Kathryn Schulz: Late, as runners go. I definitely did not do any voluntary running as a child. I was raised, basically, to be a kind of disembodied bookworm. And I really embraced that. I played absolutely no sports in junior high or high school, and was perfectly content that way. And then in college I started playing Ultimate Frisbee, which was a ton of fun, but I still didn't really relish that those practices would start with everyone jogging around the field a handful of times to warm up. It was fine if I was running to chase something, like a Frisbee, but I did not enjoy running just to run. So it really was not until my early twenties, after college, that I took up running a little more seriously. I would get up in the mornings and I would go for a run and for a long time the drumbeat in my head was “When can I stop?”, which I think is a common drumbeat, especially for new runners. But I remember the day when for no reason I can possibly explain, except maybe just putting in the miles, it suddenly switched to: “I wonder how much further I can go?" And I would say that is the moment I actually became a runner.

AR: Do you track your runs? Do you wear a watch?

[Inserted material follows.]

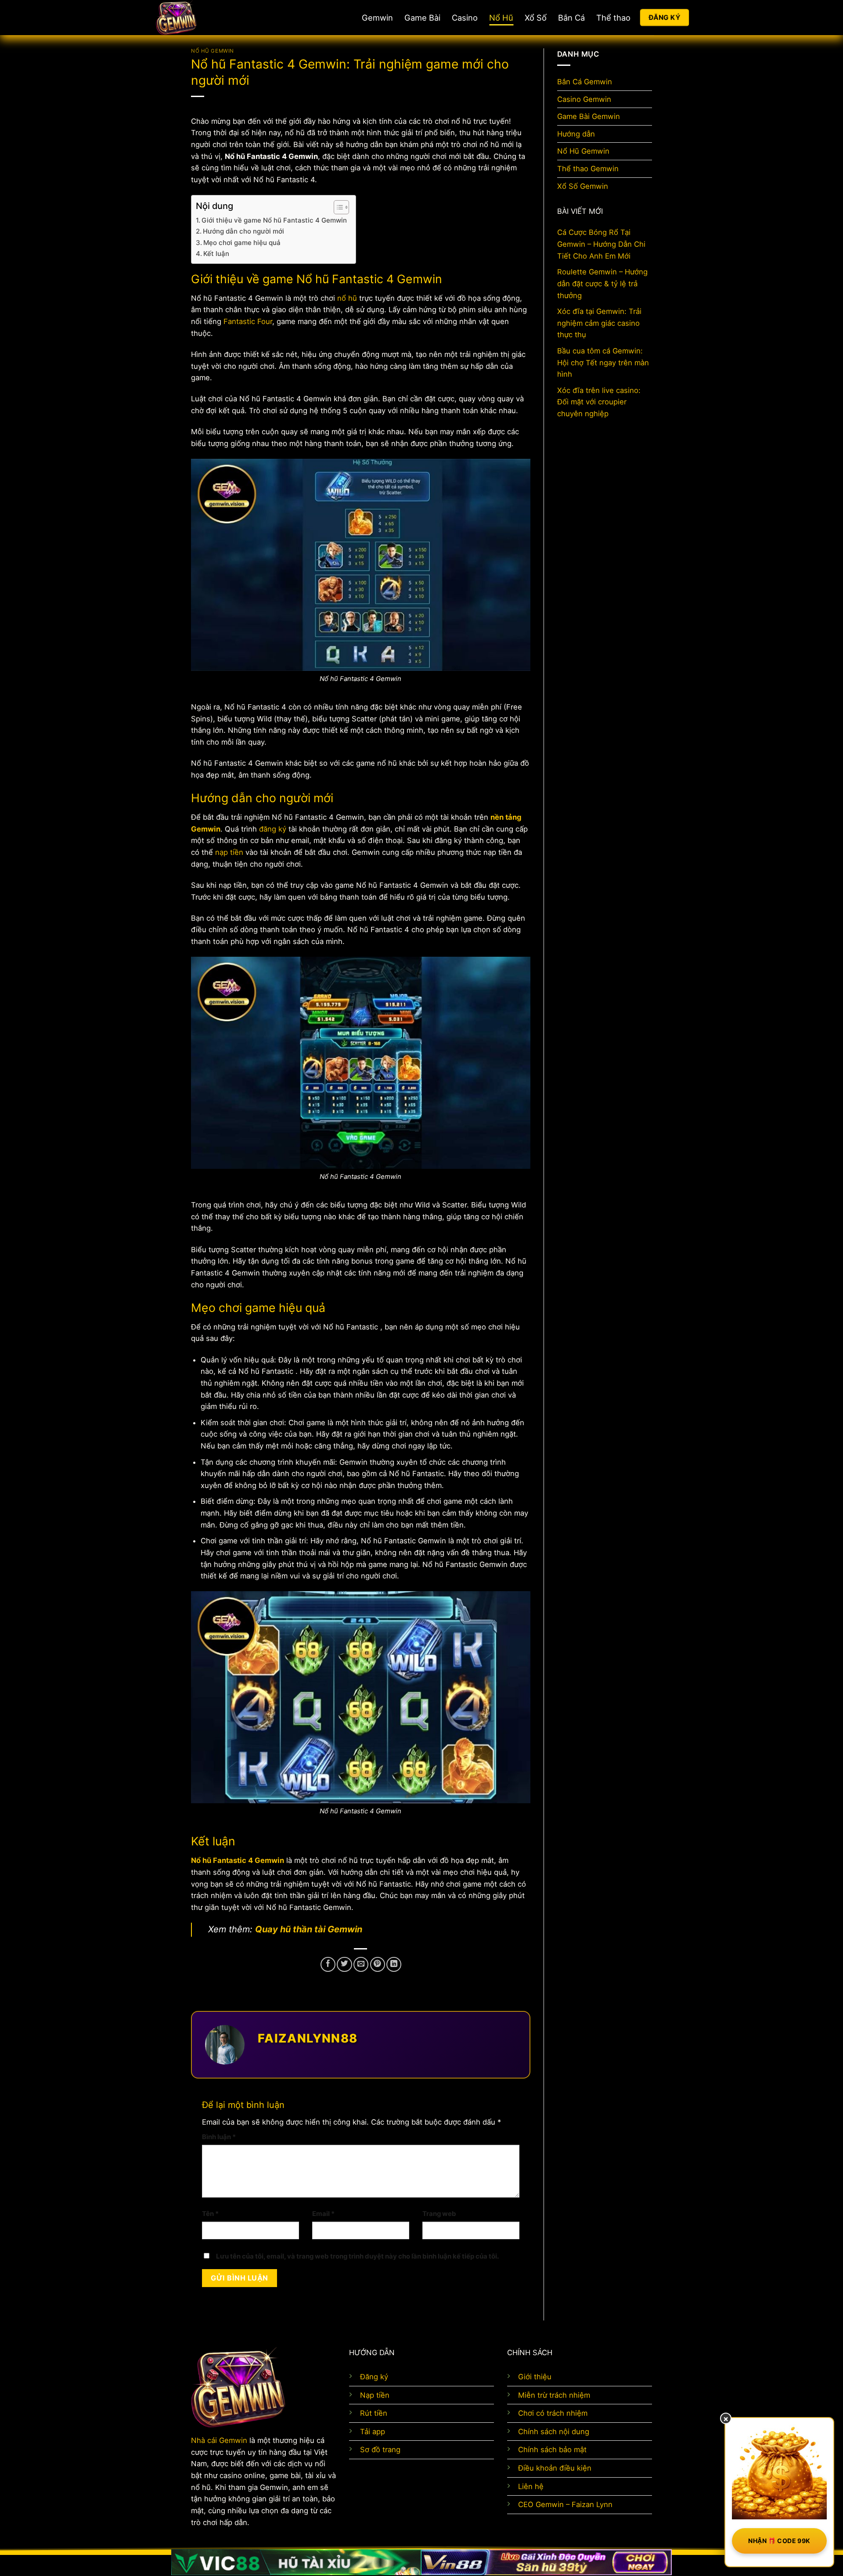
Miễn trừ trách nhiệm (554, 2395)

KS: I have at various points in my life. I used to have the world's simplest watch – you could turn it on, you could turn it off – that I would use for running. And I’ve occasionally used apps like Map My Run, but I’ve never been a truly obsessive tracker, chiefly because while I'll run anywhere in a pinch, I’m happiest when I'm trail running. And I found that I would check my time, and in some places because I knew exactly how long the trails were, I knew what [pace] I'd run. But trail running is really its own beast and I love it. I run chiefly to liberate myself from many things, including the tyranny of timekeeping, and the tyranny of the notion that we are all somehow to be improved upon. Although heaven knows we could all stand to be better in many, many ways.

AR: You’ve been managing an injury. How is your back?

KS: Not great. I wish it were better. I'm living in a kind of weird limbo since it's not exactly clear to me that I can truly heal it short of surgery, which I'm extraordinarily reluctant to do. For a long time I really babied it because I was honestly slightly terrified of being in that kind of pain again. It was excruciating and taught me a lot about pain. But at some point I thought, “Well, it’s not getting better. It's not getting worse. Maybe I can run anyway.” So that's what I've been doing. It's a really different kind of running. And I guess the best thing I can say is I'm so grateful for it. You know there's nothing like not being able to run to make you grateful for any amount of running you can do.

AR: It’s like that line in your book: “How do you make a man happy? You take away his donkey. And then you give it back.”

KS: It’s exactly like that. You know one time a zillion years ago I was running in a little state park somewhere near the Rhode Island coastline. One of the joys of being a runner is you just liberate yourself into some new environment and learn a little bit about it. So I was running through this state park and I was coming up to a little bridge over a small wetlands and there's this strikingly handsome old man on it, with a mane of silver hair and a silver beard and he's got a cane and he looks like Father Time. He's just this incredible looking figure in front of me. And I give him a wave and he turns this dazzling smile and his bright blue eyes to me and he says, “Run while you can.” I have never forgotten that. Even in that moment, in the peak of health, I thought, “Boy, that is true and sobering. Who knows how much longer I get to do this?” So every day I think, “Well, run while you can.”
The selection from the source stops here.